The first line to keep is the one containing "The image size is (691, 507)."; restate it and all lines after it through the end of the material, word for word and nothing else.

* DATASET EXTRACT:

>>

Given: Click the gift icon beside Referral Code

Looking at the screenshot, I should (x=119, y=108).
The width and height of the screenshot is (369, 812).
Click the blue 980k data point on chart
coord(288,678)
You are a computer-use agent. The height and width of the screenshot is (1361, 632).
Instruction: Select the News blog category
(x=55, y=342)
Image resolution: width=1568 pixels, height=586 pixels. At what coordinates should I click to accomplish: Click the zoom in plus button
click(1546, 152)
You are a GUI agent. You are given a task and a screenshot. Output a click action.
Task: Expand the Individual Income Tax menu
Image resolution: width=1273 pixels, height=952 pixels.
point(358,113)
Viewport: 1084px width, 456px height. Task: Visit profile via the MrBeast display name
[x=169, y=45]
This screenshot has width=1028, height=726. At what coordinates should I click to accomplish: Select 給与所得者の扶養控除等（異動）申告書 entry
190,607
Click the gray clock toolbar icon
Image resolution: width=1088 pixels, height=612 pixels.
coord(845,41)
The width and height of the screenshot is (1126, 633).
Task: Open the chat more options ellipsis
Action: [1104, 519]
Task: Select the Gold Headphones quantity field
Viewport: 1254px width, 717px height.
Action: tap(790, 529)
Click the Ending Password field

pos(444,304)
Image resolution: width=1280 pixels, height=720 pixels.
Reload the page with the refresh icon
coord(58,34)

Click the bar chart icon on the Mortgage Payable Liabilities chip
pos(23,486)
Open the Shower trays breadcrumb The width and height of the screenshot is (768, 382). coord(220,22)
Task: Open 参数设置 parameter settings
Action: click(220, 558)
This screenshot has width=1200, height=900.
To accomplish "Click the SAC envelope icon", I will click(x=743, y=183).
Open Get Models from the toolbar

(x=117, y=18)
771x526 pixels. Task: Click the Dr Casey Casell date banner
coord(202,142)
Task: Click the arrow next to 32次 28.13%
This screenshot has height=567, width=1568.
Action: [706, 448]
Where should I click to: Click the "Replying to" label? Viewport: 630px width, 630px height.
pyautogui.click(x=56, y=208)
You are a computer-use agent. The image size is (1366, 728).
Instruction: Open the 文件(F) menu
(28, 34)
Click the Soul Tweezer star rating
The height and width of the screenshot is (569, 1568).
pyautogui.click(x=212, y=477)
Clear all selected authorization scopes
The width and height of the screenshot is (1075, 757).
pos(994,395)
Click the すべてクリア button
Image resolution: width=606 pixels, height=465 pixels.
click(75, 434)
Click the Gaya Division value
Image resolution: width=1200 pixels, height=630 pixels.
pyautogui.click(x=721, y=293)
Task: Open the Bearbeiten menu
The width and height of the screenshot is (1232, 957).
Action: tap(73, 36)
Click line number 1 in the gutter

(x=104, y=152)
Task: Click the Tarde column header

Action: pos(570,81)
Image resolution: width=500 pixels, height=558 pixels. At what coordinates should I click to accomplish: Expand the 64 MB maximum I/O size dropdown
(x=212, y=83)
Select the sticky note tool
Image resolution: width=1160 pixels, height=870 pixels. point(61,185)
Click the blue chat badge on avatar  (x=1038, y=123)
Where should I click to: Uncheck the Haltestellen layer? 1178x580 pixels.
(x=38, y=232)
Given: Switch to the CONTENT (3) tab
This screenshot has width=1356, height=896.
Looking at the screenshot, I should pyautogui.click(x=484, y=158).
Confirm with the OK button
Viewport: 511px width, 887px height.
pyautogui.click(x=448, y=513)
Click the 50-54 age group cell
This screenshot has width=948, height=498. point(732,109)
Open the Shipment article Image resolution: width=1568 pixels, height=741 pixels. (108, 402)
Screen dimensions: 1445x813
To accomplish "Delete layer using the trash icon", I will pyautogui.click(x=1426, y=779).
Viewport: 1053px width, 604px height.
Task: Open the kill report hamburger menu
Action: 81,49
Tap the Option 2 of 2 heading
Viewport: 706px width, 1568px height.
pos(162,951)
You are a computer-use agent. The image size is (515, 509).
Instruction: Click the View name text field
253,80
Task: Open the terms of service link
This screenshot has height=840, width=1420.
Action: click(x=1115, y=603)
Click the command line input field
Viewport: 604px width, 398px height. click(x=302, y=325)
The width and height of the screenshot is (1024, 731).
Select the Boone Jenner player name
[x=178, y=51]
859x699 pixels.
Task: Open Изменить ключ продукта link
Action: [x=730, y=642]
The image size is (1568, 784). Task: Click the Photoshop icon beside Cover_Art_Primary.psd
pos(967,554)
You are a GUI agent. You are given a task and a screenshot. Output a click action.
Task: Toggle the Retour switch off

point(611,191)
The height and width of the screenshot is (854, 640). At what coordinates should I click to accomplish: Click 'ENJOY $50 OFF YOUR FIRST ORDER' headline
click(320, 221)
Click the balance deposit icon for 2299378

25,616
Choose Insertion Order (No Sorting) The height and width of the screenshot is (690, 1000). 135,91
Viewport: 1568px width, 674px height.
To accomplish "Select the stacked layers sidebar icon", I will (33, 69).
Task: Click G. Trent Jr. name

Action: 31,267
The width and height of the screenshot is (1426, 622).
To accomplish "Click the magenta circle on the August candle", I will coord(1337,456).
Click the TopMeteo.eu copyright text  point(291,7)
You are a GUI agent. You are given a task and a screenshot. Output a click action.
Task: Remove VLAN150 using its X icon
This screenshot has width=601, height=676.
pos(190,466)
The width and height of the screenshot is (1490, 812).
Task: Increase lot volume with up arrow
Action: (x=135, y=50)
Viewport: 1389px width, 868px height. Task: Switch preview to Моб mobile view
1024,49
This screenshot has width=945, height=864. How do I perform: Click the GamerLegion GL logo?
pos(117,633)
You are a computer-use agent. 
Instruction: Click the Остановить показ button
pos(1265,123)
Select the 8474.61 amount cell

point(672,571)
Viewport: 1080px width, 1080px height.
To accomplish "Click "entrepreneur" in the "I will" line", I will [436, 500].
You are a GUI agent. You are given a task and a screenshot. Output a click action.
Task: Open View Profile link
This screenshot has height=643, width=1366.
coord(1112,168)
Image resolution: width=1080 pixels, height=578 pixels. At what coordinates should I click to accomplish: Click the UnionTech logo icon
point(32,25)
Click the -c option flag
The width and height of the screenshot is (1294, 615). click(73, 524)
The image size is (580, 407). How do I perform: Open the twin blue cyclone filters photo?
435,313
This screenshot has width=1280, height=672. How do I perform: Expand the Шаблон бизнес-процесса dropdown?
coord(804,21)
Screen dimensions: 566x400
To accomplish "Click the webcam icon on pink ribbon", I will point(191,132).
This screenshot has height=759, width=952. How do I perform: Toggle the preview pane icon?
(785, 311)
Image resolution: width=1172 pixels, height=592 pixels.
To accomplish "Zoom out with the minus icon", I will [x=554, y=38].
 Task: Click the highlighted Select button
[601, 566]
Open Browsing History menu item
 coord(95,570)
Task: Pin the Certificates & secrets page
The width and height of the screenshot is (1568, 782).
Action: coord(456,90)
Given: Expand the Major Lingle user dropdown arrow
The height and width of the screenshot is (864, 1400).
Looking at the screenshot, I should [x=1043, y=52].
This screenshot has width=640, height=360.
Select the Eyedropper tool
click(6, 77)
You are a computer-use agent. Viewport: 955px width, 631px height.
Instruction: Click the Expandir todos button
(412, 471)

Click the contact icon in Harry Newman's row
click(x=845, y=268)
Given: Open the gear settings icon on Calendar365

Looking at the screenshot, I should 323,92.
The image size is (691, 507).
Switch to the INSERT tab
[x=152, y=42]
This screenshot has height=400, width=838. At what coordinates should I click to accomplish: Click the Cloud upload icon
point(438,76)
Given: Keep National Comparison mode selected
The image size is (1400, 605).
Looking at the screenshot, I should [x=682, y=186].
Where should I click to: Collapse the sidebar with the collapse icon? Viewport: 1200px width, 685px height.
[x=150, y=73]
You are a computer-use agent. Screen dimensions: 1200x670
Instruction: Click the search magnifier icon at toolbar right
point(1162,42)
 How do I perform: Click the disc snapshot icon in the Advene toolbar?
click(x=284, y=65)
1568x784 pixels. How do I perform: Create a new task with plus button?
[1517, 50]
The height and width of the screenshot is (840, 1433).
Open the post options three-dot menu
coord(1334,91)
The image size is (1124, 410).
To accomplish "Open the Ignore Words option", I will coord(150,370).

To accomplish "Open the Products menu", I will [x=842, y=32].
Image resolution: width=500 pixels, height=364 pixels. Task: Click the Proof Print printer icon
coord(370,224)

<<

* RESPONSE TO THE EXERCISE:
The image size is (691, 507).
Switch to the INSERT tab
[x=152, y=42]
This screenshot has height=400, width=838. At what coordinates should I click to accomplish: Click the Cloud upload icon
point(438,76)
Given: Keep National Comparison mode selected
The image size is (1400, 605).
Looking at the screenshot, I should [x=682, y=186].
Where should I click to: Collapse the sidebar with the collapse icon? Viewport: 1200px width, 685px height.
[x=150, y=73]
You are a computer-use agent. Screen dimensions: 1200x670
Instruction: Click the search magnifier icon at toolbar right
point(1162,42)
 How do I perform: Click the disc snapshot icon in the Advene toolbar?
click(x=284, y=65)
1568x784 pixels. How do I perform: Create a new task with plus button?
[1517, 50]
The height and width of the screenshot is (840, 1433).
Open the post options three-dot menu
coord(1334,91)
The image size is (1124, 410).
To accomplish "Open the Ignore Words option", I will coord(150,370).

To accomplish "Open the Products menu", I will [x=842, y=32].
Image resolution: width=500 pixels, height=364 pixels. Task: Click the Proof Print printer icon
coord(370,224)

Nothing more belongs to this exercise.